Nachts seziert er Leichen – dass die Kirche darin eine verwerfliche Störung der Totenruhe sieht, lässt ihn kalt. Obwohl Leonardo sich vor den stinkenden, verwesenden Körpern ekelt, schneidet er nach eigenen Angaben mehr als 30 von ihnen auf, Männer und Frauen jeden Alters. Mit seinen anatomischen Studien ist er, nicht zuletzt dank seiner außergewöhnlichen Fähigkeiten als Zeichner, der Zeit weit voraus.
Leonardo hat schon immer bedächtig gemalt. Zum einen experimentiert er ausdauernd mit Lasuren und Farben, zum anderen hemmen ihn seine extrem hohen Ansprüche. Von der Kunst habe er «eine so erhabene Meinung», sagt ein Schüler über ihn, dass er, «wo andere Wunderwerke erblickten», Fehler finde.
Die Arbeit an seinem grandiosen Abendmahl im Mailänder Kloster Santa Maria delle Grazie hat ein Mönch beschrieben: Manchmal pflegte Leonardo demnach «vom Sonnenaufgang bis zur Abenddämmerung niemals den Pinsel aus der Hand zu legen»; er vergaß gar zu essen und zu trinken. Dann vergingen zwei, drei, vier Tage, in denen er nichts tat, als täglich eine oder zwei Stunden lang das bislang Vollbrachte zu mustern.
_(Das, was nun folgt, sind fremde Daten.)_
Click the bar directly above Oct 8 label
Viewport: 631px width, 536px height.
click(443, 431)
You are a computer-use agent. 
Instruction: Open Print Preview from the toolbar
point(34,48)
Er «betrachtete, begutachtete und beurteilte prüfend seine Gestalten». An anderen Tagen tat er schnell ein paar Striche und ging wieder.
Um Geld zu verdienen und dem Malen zu entkommen, tritt Leonardo, obgleich er den Krieg als «bestialische Tollheit» ablehnt, als Militäringenieur in die Dienste des Kriegsherrn Cesare Borgia – und schließt Freundschaft mit dessen Vordenker Niccolò Machiavelli.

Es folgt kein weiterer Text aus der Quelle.